Republicans point to their improved standing in registration compared to 2016 in Florida, North Carolina and Pennsylvania — all states Trump won that year despite Democrats holding a wider registration advantage than they do now. And Trump still has a financial and organizational advantage over Biden that could help with a registration sprint in the fall.
But in some ways, Republicans have just as much — if not more — reason to worry about voter registration. This was the year Republicans finally fell behind not only Democrats, but independent voters in registration in the 32 states and the District of Columbia that register voters by party, according to Ballot Access News, which tracks registrations.
Trump is polling far behind Biden nationally and in most swing states. And if he has any chance of catching the presumptive Democratic nominee, it will likely hinge on registering and turning out more white, noncollege-educated voters, a key part of his base.
But the coronavirus has disrupted Republicans’ registration efforts as well, by depriving Trump until recently of the massive campaign rallies that Republicans have relied on as a source of new registrants.
Rob Stutzman, a Republican political strategist who has long been critical of Trump, said it is possible that there are more base voters for Trump “who are going to come up through the floorboards” and register this year.

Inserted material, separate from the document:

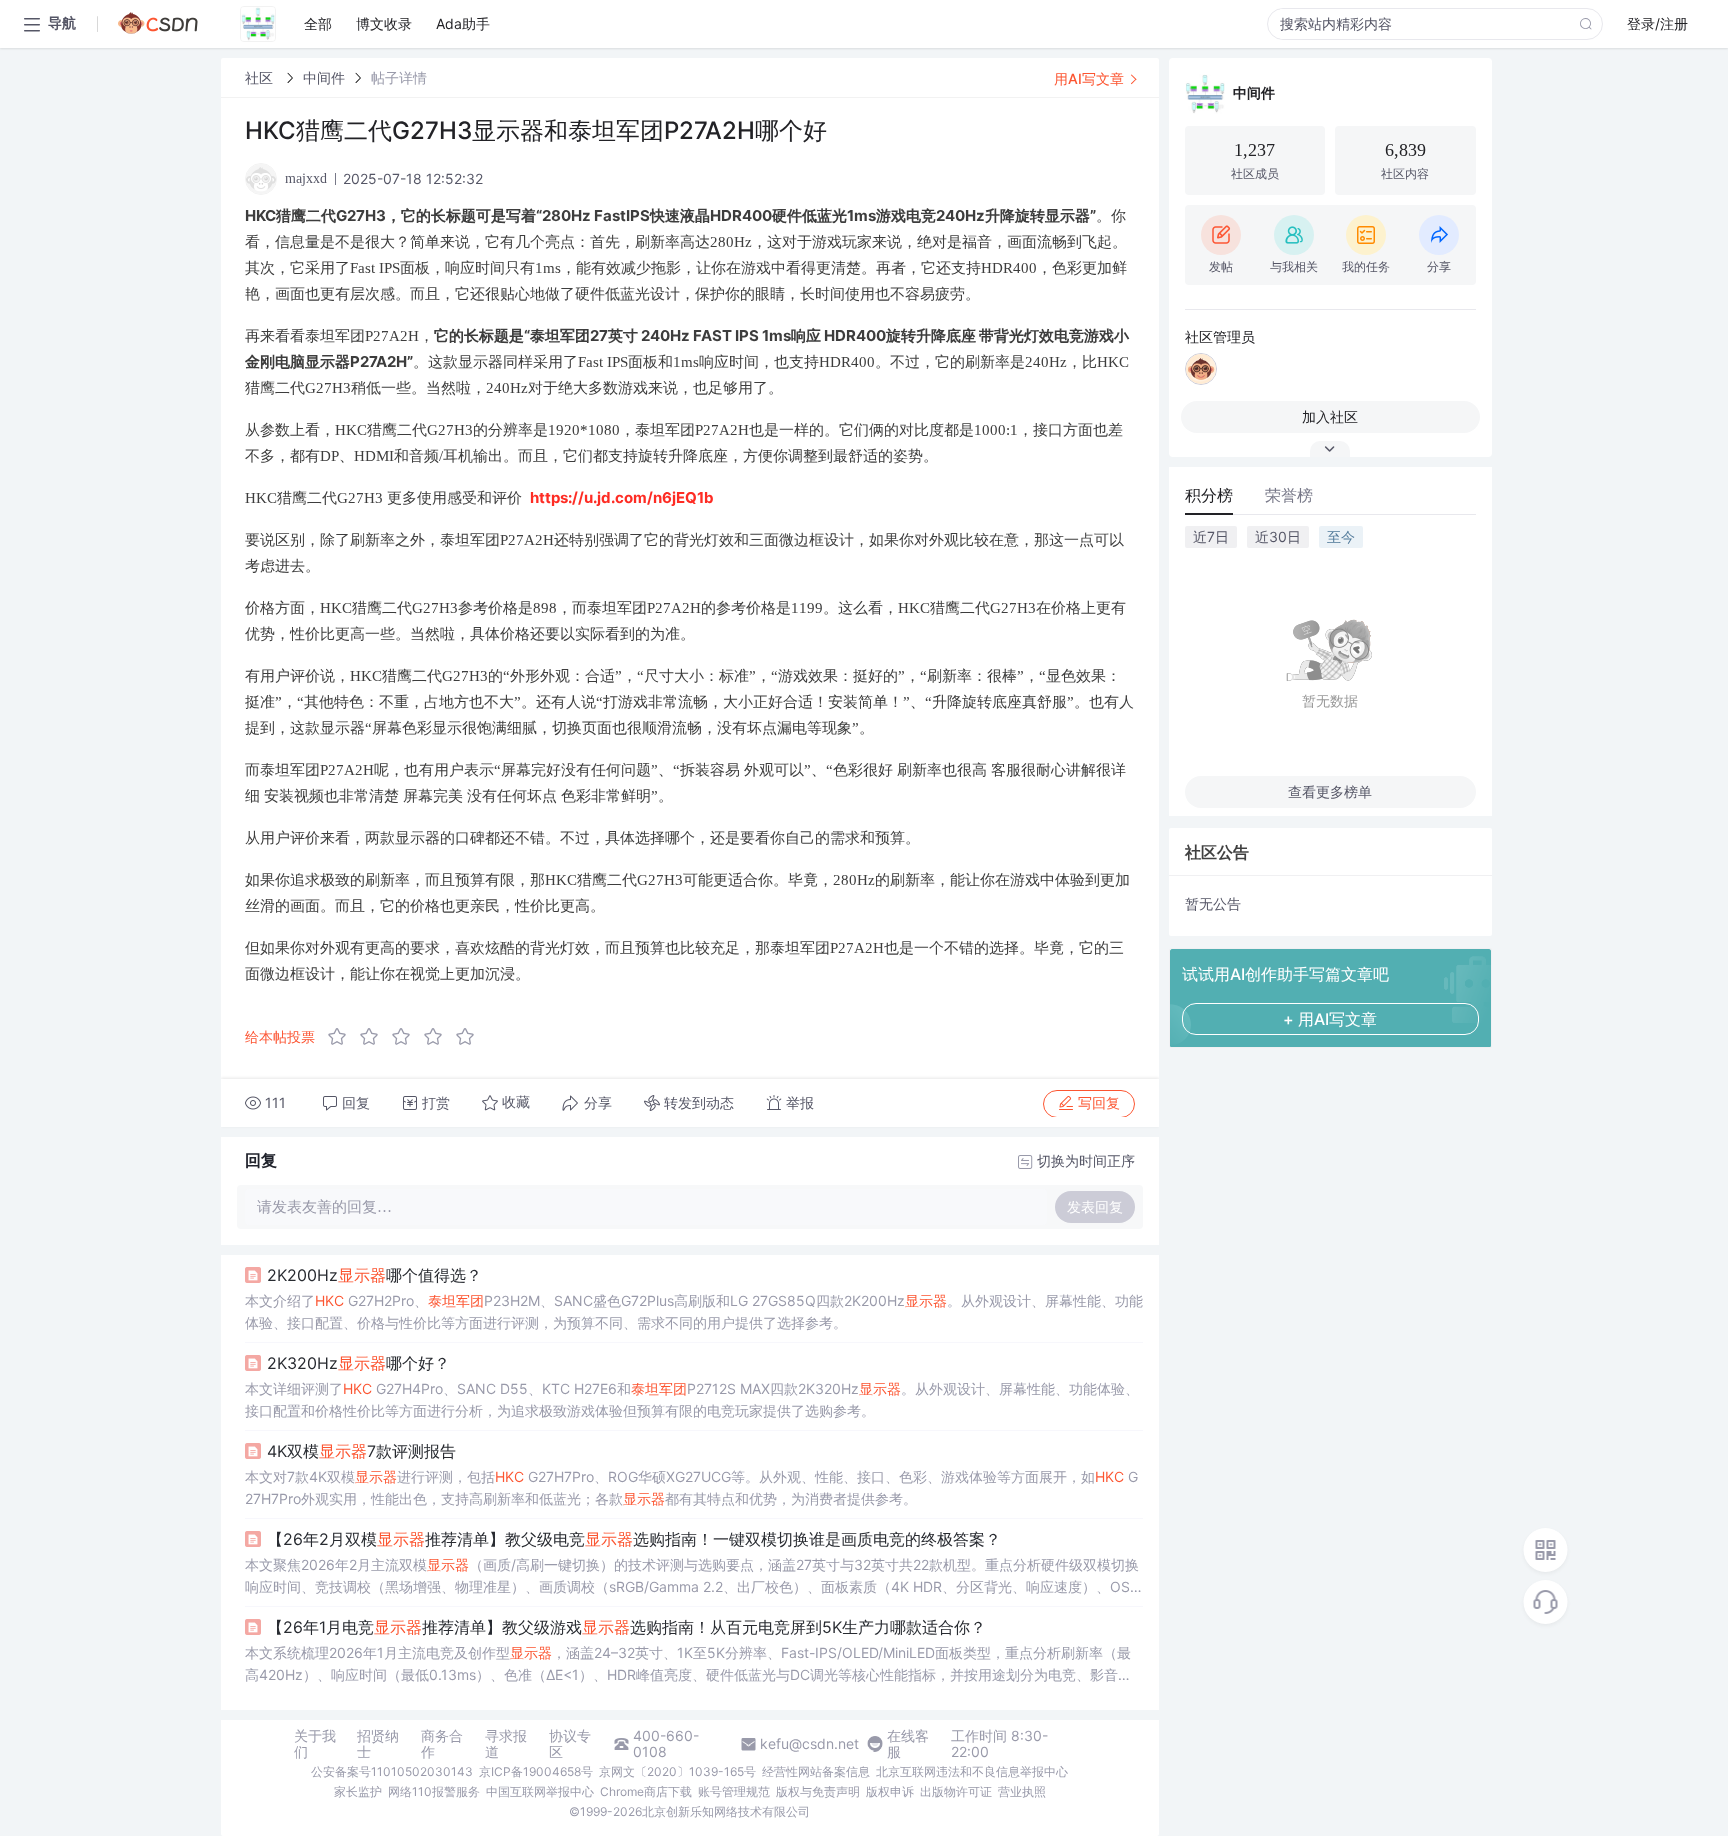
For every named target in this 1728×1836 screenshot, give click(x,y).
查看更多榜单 (1330, 791)
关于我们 (315, 1744)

But “if they don’t have them registered by now, I’m skeptical that they exist,” he said.
Another prominent Republican strategist involved in voter registration efforts described the Republican Party’s work in the area as lagging behind. The TargetSmart report, the person said, suggested that Republicans had an opening they failed to fully exploit.
“That’s why we need to press the f—— advantage,” he said, “and we’re not.”